◆ **Work item**
The answer is the complete listing below, written out again exactly.

◆ **Listed entries**

◇ ◇ ◇ ◇ ◇

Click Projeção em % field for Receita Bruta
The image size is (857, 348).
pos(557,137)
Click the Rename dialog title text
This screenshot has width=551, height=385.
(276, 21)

◇ ◇ ◇ ◇ ◇

◆ **Response to this exercise**
Click Projeção em % field for Receita Bruta
The image size is (857, 348).
pos(557,137)
Click the Rename dialog title text
This screenshot has width=551, height=385.
(276, 21)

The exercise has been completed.